Myocardial T1 mapping has become increasingly established for tissue characterization in numerous cardiomyopathies. However, the commonly used end-diastolic single-shot imaging imposes restrictions on the spatio-temporal resolution. In this work, we explored increased parallel imaging accelerations and higher resolutions, in conjunction with an image denoising technique that exploits inter-dependencies between the multiple images using random matrix theory. Following parallel imaging reconstruction, common noise characteristics across the images are extracted from the singular value decomposition of a Gaussian random matrix and denoised using locally low-rank regularization. Application of this technique to SAPPHIRE T1 mapping shows no corruption of the T1 time and enables parallel imaging acceleration up to 4 with an in-plane resolution of 1.1x1.1mm2 at clinical image quality.
Myocardial T1 mapping is commonly performed based on a series of diastolic snap-shot images acquired with differential contrast weighting. However, due to the brevity of a diastolic quiescence, the in-plane resolution is limited. This gives rise to partial-volume effects which impair inter- and intra-observer variability1.
There are a number of properties shared across the multiple T1-weighted baseline images. These include common anatomical features across the weights, as well as similarities in the reconstructed noise distribution after parallel imaging. In this study we sought to exploit these similarities in a parameter-free noise reduction scheme in order to enable high resolution T1 mapping in a single breath-hold.
SAPPHIRE T1 maps were acquired with the following imaging parameters: Field strength=3T, TR/TE/FA=2.6/1.1-1.2ms/35°, FOV=300x300mm2, slice thickness=8mm, acq. window=230ms, #images=11. Spatio-temporal resolution was varied by adopting the parallel imaging factor2: R=3 (1.3x1.3mm2),R=4 (1.1x1.1mm2), R=5 (1.1x1.1mm2, acq. window=200ms, slice thickness=6.5mm).
The post-processing for denoising is depicted in Figure 1. Parallel image reconstruction was performed in SNR Units3. The non-uniform noise distribution in these images was compensated for via division by the g-factor maps, leading to a uniform Gaussian noise distribution across all normalized images. Furthermore, since these multiple images share similar features locally, we hypothesized that a Casorati matrix formed by rearranging the local patches across different contrast weightings was low-rank. This property was enforced by singular value thresholding (SVT). Since all images in this series have uniform Gaussian noise, the noise part of the Casorati matrix is a random Gaussian matrix, whose entries are independent identically distributed standard normal Gaussians. Thus, the threshold was analytically derived from the singular values of a random Gaussian matrix, which follow the Marchenko-Pastur distribution4. After thresholding, images were re-normalized by the g-factor maps, resulting in the denoised images with the desired contrast in SNR units. T1 map reconstruction was performed on the denoised baseline images, using a conventional three parameter fit.

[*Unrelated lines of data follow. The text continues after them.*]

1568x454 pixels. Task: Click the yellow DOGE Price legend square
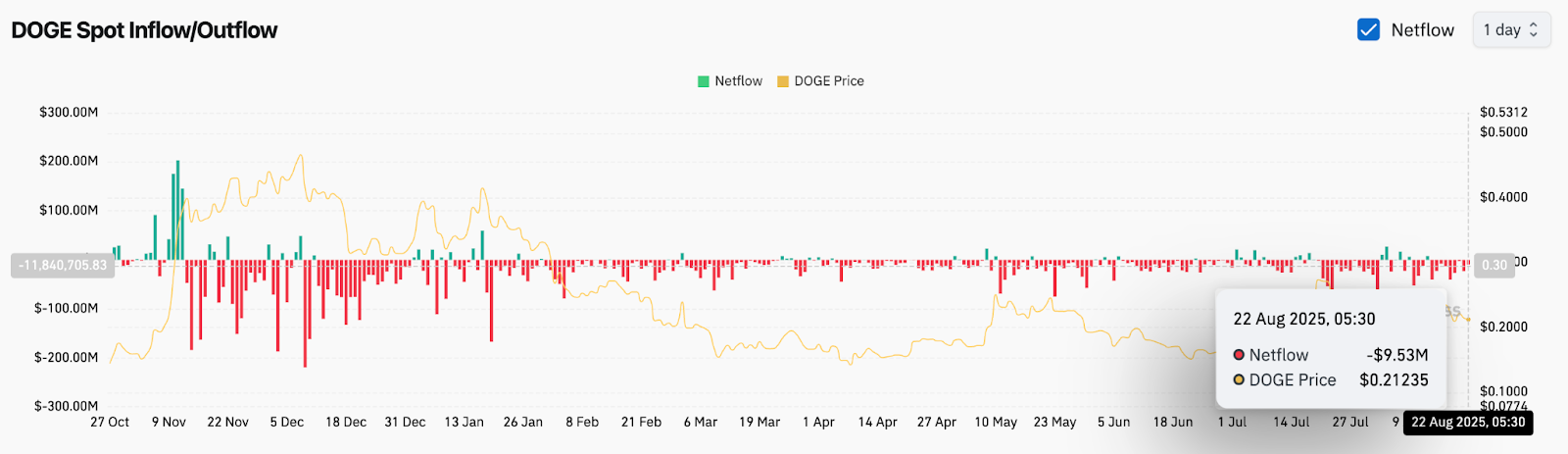[x=783, y=81]
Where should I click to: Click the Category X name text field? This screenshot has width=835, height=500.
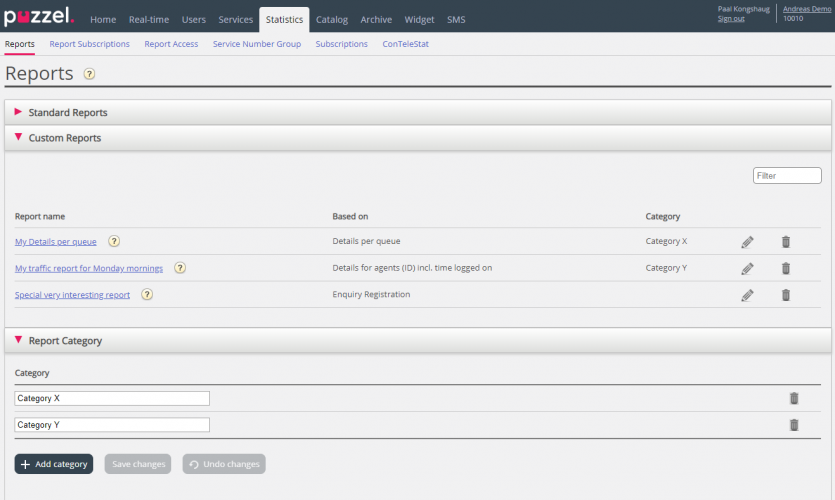112,398
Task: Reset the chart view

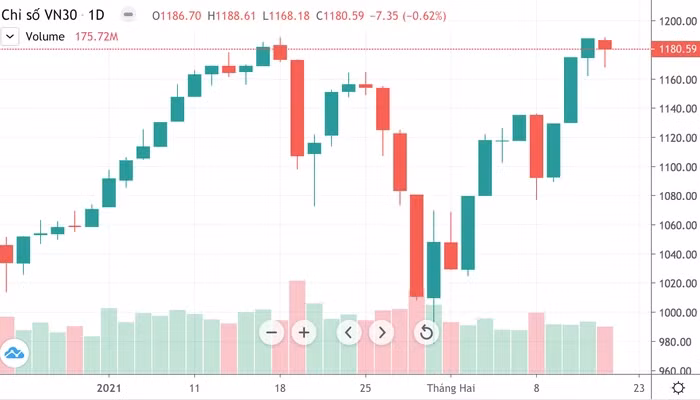Action: click(x=427, y=333)

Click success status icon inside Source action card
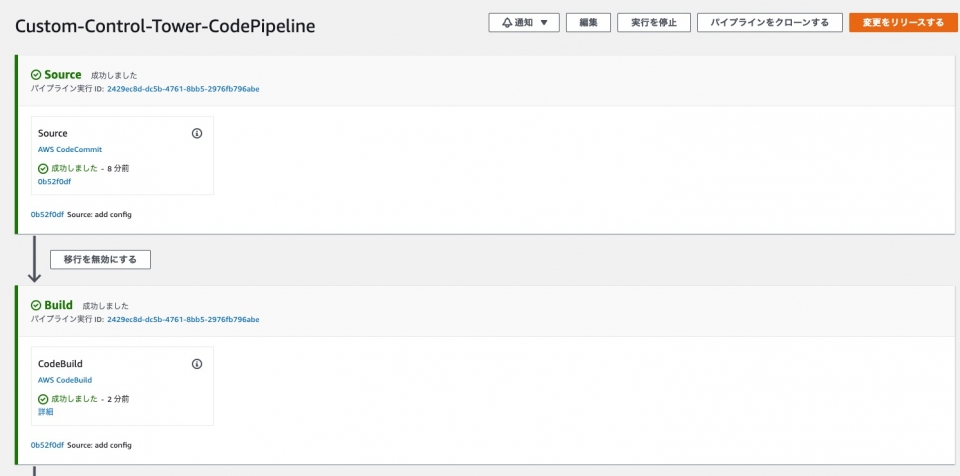click(x=43, y=168)

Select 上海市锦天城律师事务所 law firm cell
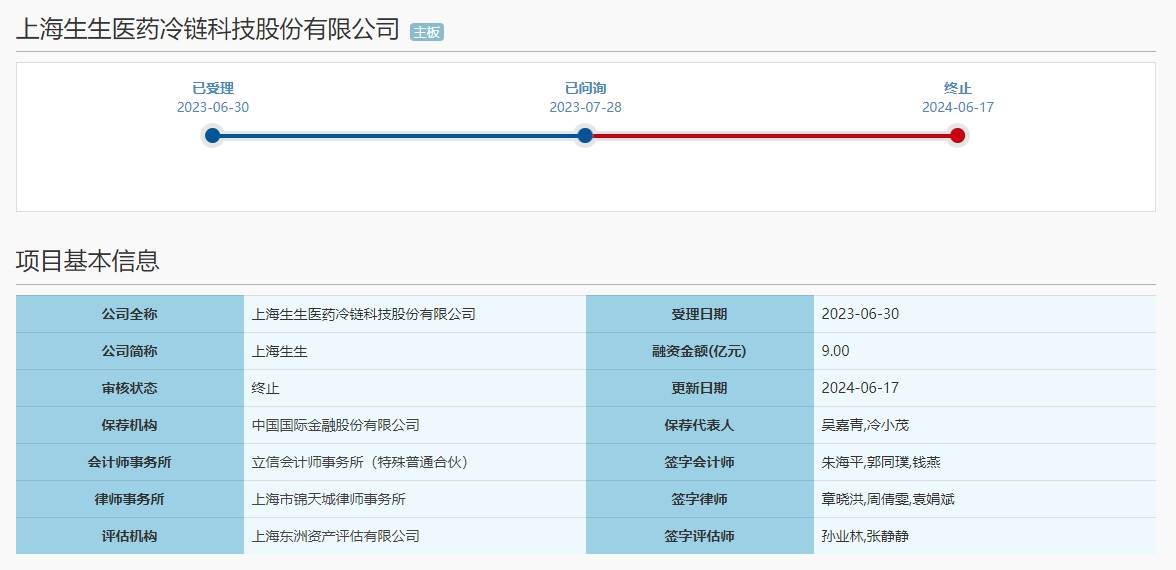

Images were acquired in three healthy subjects (33±10 y/o, 3 males), and average T1 times and T1 time variability was assessed in manually drawn septal ROIs.
Image denoising is commonly based on features within the image, often requiring a trade-off between noise reduction and retention of image details. Quantitative MRI, however, offers the advantage of acquiring multiple images with varying contrast, providing a certain degree of redundancy. This interdependency has been previously explored to allow highly accelerated image acquisition with a compressed sensing reconstruction from under-sampled data5,6,7. However, these methods commonly necessitate a random or non-Cartesian acquisition and a computationally expensive iteration between data consistency and regularization. The approach explored in this study differs from these, as it is performed in a single-step procedure following conventional parallel image reconstruction. As such, it is easily integrable in existing post-processing pipelines, with no changes in the acquisition pattern.
Analytic description of the standard normally distributed noise in the Casorati matrix enables a judicious choice of the thresholding parameter without heuristics. This was previously explored in magnitude images for diffusion MRI in the brain8, and in dynamic T1 mapping with a large number of baseline images (>50), which has more favorable low-rank properties9. With this characterization, the algorithm parameters need not be tuned for different patients, promising robust performance across a wide scale of acquisitions. This automated analytic nature of the denoising algorithm may facilitate the integration in clinical scan-protocols.